Mixture of Experts Vision Transformer Achieves High-Fidelity Surface Code Decoding

Quantum error correction remains the linchpin for reliable quantum computation, especially when using topological surface codes such as the toric code. Traditional decoders either rely on heavyweight classical algorithms that struggle with scaling or on machine‑learning models that ignore the code’s spatial structure. By borrowing the spatial inductive biases of vision transformers, QuantumSMoE bridges this gap, embedding syndrome data in plus‑shaped patches that respect lattice connectivity and applying adaptive masking to focus on relevant neighborhoods.

The core innovation lies in the mixture‑of‑experts (MoE) architecture, specifically the SoftMoE module, which routes syndrome patches to specialized experts without incurring the routing instability typical of conventional MoE systems. An auxiliary slot‑orthogonality loss further refines token‑to‑expert assignments, ensuring that similar error patterns are processed by the same expert group. This design delivers high representational capacity while keeping inference latency low, a prerequisite for real‑time decoding in quantum processors where syndrome data must be processed within microseconds.

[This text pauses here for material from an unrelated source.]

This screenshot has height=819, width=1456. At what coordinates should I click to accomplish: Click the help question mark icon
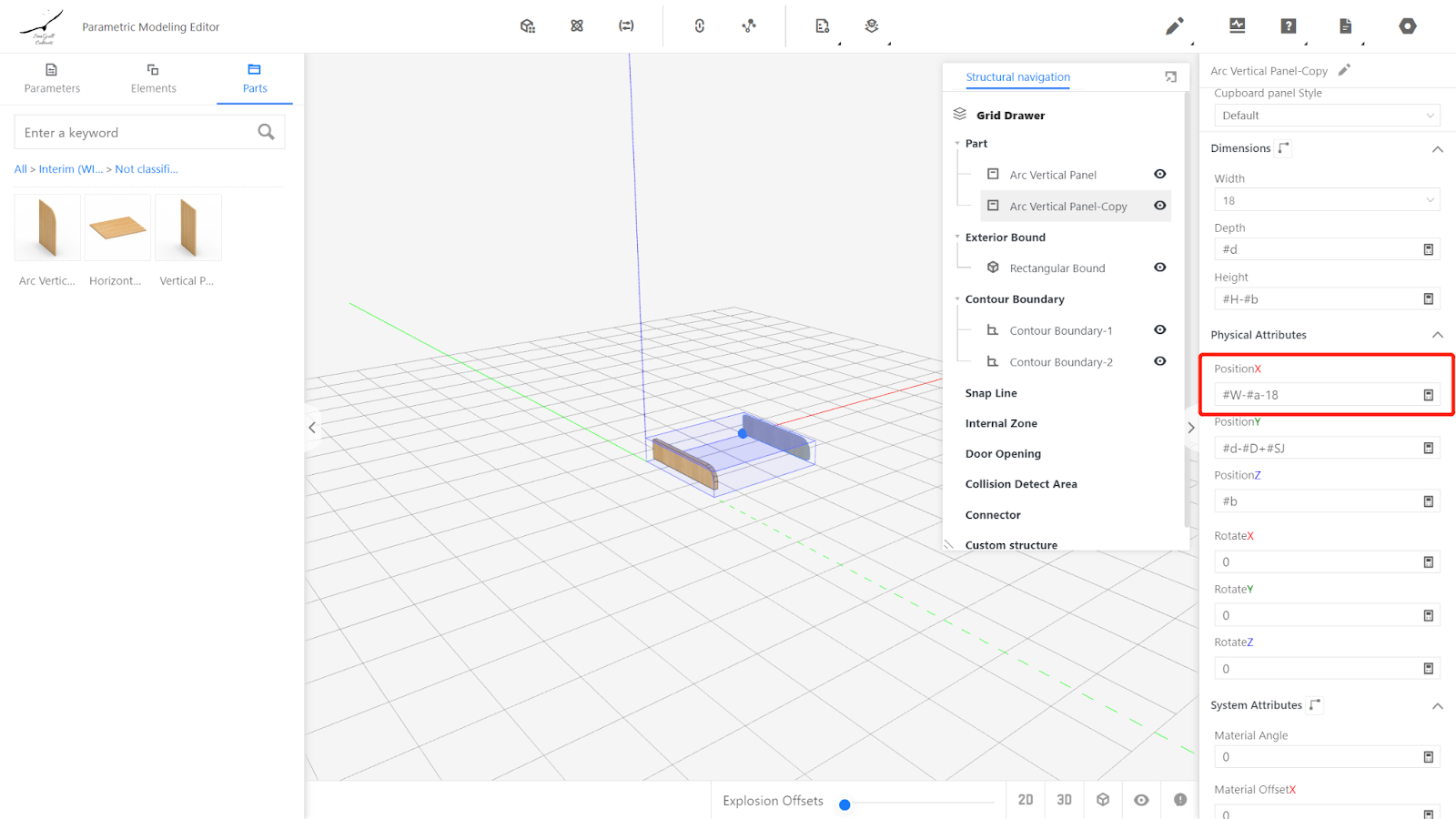click(x=1289, y=26)
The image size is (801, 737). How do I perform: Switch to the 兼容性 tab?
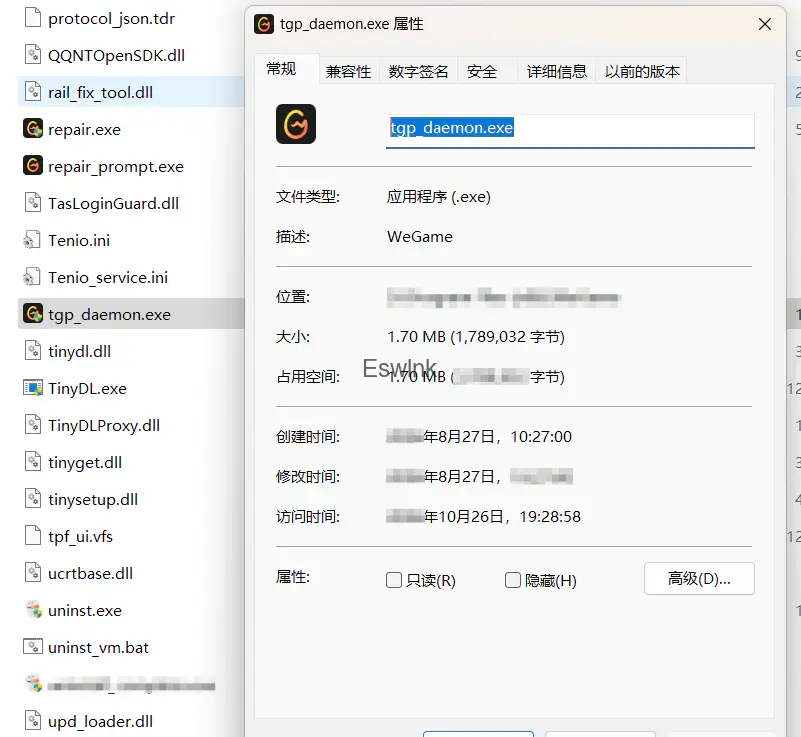[x=348, y=71]
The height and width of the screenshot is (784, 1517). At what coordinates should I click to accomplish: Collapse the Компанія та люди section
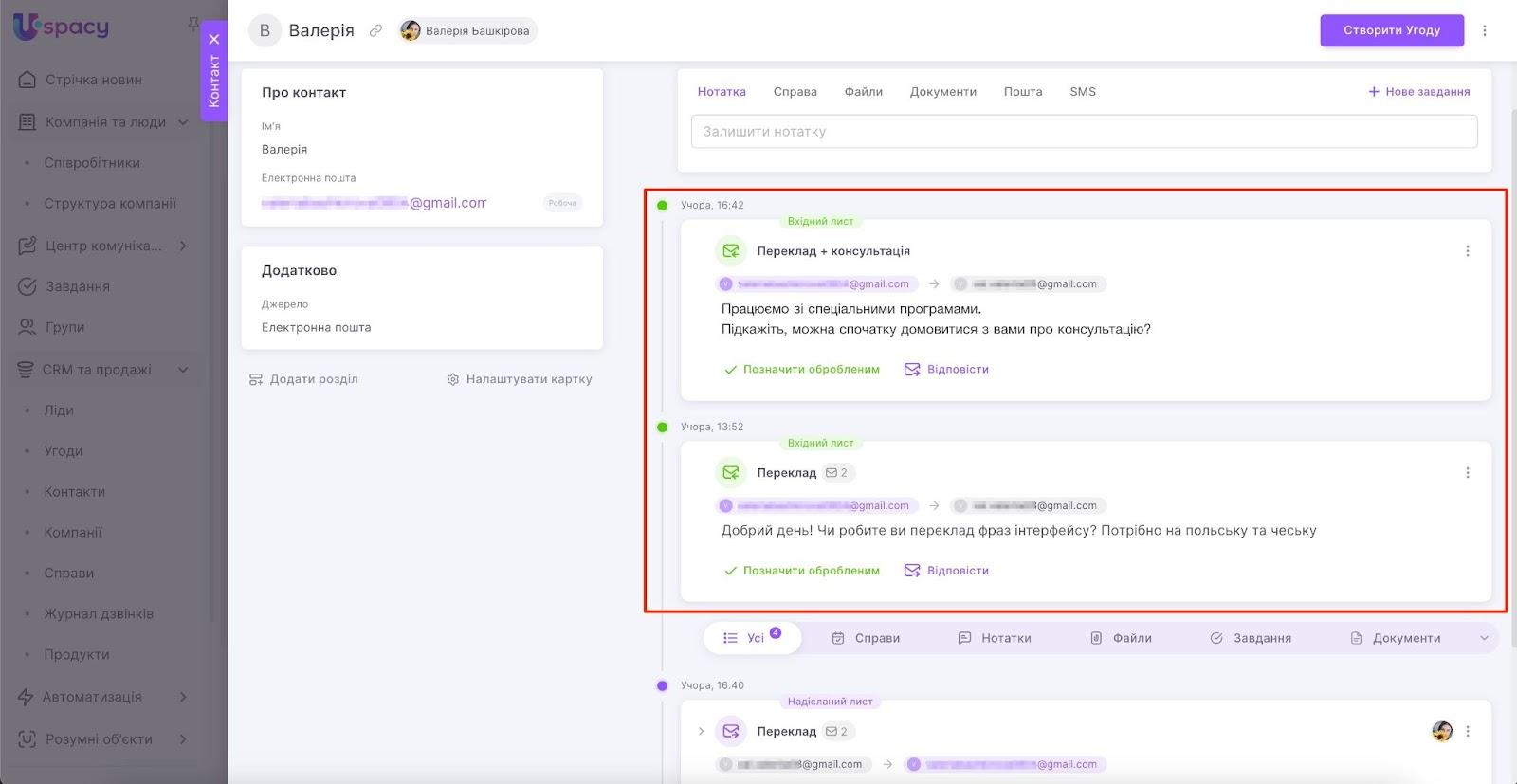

Benchmarking on the toric code under depolarizing noise reveals that QuantumSMoE achieves markedly lower logical error rates than established baselines like MWPM, MWPM‑Corr, BP‑LSD, and the QECCT decoder. The reduction in logical errors translates directly into fewer physical qubits needed for a given logical fidelity, cutting hardware costs and simplifying error‑correction overhead. As the field moves toward more complex codes and realistic noise models, the vision‑transformer‑MoE paradigm offers a scalable pathway to fault‑tolerant quantum computing, positioning QuantumSMoE as a pivotal step toward practical quantum advantage.